In May 2006, the SEC settled a securities fraud case against 15 broker-dealers, including Merrill, for conduct including the failure to disclose adequately to investors their efforts to intervene, between January 2003 and June 2004, in the then-$200 billion ARS market. The firms, which did not admit or deny liability, paid more than $13 million in penalties, including $1.5 million each from Merrill and seven other firms.

In August 2008, six months after the ARS market collapsed, the SEC announced a preliminary settlement with Merrill that would enable retail investors who purchased ARS through the firm to receive up to $7 billion to restore their losses and liquidity. Merrill agreed to buy back at par ARS from retail investors who bought securities from the firm before the market tanked.
Meanwhile, plaintiffs’ class-action lawyers filed a series of securities fraud lawsuits in federal courts across the country, stemming from the market’s collapse. Nine investor suits against Merrill were consolidated before Preska.

In interviews, Merrill and SIFMA welcomed the second circuit’s opinion.

“We’re pleased with the court’s decision,” said Bill Haldin, a spokesman for Bank of America Merrill Lynch.

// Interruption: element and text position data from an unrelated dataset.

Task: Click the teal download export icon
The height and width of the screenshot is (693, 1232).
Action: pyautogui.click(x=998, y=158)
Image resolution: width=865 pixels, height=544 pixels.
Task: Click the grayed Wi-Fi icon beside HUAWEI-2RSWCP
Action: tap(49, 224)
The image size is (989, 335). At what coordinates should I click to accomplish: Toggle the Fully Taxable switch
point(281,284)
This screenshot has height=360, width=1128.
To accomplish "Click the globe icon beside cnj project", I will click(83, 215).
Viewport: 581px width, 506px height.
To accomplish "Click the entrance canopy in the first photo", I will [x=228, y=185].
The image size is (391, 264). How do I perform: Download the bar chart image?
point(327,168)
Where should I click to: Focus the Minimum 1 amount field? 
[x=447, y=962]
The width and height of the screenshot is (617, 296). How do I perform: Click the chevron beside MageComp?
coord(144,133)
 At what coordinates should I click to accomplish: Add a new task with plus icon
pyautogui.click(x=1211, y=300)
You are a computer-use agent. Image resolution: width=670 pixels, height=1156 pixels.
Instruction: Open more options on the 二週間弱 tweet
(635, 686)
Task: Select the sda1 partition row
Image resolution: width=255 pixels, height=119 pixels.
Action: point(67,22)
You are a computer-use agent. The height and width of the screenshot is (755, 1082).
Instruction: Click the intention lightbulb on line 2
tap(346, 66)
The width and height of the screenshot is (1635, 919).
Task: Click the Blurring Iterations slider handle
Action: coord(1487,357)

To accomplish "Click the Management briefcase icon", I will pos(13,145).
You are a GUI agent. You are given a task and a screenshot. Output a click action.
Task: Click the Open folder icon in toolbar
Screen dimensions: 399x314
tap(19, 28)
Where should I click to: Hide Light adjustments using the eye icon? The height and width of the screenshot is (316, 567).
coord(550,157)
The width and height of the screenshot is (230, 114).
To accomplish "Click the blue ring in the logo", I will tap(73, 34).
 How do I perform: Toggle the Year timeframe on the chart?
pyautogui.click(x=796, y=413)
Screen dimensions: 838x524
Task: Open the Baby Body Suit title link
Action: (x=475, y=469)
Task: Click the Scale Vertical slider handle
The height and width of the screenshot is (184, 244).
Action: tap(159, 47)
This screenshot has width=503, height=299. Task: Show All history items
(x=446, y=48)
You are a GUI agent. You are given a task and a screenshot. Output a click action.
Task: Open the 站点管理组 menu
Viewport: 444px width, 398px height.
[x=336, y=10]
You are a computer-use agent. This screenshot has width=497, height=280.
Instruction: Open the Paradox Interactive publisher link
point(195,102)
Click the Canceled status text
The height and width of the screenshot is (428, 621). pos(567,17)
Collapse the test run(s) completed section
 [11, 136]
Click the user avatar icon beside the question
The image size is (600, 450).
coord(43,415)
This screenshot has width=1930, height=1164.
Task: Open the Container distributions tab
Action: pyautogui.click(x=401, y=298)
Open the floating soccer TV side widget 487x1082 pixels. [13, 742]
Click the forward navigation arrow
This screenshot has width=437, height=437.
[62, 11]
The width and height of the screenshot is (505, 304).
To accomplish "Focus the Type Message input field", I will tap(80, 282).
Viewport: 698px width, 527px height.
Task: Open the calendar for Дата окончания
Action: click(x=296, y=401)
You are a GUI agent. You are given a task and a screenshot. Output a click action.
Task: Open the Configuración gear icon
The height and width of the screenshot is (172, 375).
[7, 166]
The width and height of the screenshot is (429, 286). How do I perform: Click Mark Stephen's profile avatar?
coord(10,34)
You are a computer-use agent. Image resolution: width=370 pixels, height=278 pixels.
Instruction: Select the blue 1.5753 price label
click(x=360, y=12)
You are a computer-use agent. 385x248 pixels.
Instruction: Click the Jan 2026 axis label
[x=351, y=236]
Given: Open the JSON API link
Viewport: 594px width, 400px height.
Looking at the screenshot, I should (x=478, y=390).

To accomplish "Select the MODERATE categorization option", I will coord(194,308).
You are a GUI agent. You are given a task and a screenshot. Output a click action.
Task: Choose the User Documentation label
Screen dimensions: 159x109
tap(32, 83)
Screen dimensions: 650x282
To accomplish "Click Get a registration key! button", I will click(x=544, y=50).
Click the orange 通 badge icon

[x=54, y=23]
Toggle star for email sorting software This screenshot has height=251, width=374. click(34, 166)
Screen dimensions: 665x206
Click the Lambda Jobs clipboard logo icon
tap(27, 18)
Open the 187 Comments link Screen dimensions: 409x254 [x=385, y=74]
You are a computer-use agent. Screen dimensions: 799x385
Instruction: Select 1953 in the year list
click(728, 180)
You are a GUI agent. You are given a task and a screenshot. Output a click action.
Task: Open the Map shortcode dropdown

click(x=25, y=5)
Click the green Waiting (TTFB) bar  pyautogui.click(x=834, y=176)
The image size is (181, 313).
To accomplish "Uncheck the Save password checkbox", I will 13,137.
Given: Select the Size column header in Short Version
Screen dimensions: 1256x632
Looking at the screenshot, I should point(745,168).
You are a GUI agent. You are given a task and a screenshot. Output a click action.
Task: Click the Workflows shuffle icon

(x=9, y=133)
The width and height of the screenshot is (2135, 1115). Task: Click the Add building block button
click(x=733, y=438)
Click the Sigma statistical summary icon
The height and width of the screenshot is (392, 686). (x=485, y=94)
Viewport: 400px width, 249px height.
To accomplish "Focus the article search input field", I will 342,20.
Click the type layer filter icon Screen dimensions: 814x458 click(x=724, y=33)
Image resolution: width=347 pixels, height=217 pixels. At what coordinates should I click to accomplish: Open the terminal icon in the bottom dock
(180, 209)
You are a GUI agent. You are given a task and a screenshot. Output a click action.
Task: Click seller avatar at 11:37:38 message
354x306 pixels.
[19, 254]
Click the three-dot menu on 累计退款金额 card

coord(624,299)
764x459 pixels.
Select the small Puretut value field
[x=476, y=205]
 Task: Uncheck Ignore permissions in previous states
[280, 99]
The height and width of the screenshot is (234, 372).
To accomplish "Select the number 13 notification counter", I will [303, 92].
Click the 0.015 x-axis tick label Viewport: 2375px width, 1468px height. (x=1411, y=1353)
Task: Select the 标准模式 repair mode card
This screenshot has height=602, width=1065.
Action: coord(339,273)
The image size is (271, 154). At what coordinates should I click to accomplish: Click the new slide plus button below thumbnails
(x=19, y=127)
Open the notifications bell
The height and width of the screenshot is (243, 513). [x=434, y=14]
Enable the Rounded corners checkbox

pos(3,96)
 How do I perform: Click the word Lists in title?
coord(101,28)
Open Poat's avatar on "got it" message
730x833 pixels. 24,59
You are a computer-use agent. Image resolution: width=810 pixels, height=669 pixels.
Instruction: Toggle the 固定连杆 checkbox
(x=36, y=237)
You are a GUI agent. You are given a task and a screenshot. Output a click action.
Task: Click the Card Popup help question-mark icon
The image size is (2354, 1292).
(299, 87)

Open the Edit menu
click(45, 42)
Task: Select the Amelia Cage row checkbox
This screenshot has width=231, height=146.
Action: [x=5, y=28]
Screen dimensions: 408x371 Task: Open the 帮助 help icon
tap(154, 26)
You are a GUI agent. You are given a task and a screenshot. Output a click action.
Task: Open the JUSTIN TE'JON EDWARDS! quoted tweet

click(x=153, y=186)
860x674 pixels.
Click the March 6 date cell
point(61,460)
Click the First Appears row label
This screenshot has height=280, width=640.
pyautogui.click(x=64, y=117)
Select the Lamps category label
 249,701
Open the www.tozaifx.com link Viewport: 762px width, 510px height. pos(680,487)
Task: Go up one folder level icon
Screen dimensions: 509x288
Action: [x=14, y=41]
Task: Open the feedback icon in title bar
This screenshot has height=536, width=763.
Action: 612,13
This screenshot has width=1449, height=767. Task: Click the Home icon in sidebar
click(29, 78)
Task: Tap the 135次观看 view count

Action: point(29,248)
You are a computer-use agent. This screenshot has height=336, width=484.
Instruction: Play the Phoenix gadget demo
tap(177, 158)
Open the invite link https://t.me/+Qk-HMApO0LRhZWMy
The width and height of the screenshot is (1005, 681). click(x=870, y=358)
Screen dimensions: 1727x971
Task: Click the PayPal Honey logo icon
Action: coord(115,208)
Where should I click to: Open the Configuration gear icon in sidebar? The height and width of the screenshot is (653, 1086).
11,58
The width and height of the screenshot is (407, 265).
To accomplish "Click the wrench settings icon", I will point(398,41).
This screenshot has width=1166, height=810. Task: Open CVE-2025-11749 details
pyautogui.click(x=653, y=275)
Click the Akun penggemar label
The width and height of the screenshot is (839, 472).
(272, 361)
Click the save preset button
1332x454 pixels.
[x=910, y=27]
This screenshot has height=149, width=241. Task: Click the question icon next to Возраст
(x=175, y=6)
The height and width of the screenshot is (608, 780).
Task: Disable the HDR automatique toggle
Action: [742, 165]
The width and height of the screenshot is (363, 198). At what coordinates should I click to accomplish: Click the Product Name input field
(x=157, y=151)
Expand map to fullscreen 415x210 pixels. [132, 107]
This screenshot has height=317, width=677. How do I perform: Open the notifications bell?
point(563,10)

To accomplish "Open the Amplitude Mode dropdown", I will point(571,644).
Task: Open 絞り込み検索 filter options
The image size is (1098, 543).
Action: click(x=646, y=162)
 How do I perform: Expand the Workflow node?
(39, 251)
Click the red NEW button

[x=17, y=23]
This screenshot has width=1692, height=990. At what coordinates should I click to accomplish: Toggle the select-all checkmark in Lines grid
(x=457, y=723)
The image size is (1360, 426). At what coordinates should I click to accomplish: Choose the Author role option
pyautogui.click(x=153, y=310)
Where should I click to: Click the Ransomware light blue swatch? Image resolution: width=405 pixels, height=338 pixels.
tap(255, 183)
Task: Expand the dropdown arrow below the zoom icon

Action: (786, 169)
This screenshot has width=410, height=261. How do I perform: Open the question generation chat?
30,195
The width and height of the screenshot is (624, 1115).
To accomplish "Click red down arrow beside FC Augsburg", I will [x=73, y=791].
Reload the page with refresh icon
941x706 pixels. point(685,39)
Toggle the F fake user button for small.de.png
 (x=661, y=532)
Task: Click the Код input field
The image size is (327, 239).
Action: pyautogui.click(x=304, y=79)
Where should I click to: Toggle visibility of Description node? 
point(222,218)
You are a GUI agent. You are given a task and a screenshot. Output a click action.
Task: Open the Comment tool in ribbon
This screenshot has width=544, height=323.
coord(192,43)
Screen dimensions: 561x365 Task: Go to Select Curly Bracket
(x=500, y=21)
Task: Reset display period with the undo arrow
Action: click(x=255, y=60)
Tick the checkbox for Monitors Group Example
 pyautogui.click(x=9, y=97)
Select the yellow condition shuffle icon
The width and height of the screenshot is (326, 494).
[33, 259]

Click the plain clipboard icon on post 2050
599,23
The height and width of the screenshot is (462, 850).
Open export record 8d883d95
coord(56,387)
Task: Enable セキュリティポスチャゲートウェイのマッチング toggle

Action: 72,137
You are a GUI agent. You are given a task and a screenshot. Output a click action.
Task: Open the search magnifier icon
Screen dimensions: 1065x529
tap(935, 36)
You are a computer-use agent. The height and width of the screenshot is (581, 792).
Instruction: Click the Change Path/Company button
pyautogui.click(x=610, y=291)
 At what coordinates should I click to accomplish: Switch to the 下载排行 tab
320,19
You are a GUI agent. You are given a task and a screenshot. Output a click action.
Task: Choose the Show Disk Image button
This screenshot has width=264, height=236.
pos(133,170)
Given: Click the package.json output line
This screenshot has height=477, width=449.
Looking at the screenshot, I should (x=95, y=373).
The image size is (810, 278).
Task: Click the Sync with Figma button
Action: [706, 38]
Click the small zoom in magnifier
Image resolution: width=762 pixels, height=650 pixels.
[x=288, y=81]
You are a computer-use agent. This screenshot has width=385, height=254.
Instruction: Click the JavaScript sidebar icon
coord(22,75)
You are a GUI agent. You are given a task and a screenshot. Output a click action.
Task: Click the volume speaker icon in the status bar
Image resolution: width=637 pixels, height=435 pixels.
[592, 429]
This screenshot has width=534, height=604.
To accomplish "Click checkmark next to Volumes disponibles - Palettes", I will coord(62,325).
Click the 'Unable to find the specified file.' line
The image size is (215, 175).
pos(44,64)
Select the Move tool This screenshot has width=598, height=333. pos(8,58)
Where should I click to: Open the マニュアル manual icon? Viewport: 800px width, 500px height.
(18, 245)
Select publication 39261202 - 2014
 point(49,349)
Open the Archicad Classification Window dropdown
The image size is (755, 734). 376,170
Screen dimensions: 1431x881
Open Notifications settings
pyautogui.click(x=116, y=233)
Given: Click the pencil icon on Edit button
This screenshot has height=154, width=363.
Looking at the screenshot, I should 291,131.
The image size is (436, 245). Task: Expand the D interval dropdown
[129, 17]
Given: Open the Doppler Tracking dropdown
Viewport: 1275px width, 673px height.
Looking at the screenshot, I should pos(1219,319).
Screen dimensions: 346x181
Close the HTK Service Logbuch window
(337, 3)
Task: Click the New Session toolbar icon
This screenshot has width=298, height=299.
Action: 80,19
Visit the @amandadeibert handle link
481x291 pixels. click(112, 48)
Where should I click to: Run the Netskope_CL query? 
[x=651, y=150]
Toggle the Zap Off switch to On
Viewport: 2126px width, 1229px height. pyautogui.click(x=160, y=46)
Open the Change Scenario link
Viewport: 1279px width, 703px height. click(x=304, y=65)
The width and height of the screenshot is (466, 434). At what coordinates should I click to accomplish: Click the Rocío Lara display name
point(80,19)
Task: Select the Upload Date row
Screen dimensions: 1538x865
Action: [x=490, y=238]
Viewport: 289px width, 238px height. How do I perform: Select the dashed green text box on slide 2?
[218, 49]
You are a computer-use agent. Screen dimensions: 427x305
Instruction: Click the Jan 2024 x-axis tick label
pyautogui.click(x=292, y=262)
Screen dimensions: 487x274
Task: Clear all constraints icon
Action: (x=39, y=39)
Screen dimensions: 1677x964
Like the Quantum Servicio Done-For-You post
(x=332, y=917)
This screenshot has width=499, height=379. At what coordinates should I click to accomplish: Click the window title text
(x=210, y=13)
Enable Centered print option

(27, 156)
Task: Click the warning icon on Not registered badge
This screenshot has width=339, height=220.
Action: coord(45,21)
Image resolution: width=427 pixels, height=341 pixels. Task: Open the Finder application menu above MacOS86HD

Leslie Norwood, managing director and co-head of SIFMA’s muni division, said the ruling was “a significant win for the industry.”

SEC spokesman John Nester said: “While the court disagreed with our reading of the facts alleged by the plaintiff, we are pleased that the court noted that it agreed with commission’s views on the applicable law.”

An attorney for the investors, Jonathan Levine at Girard Gibbs in San Francisco, said they are evaluating their options. “We’re disappointed that the court of appeals disagreed with the SEC’s conclusion that investors should have been allowed to proceed with their claims,” Levine said.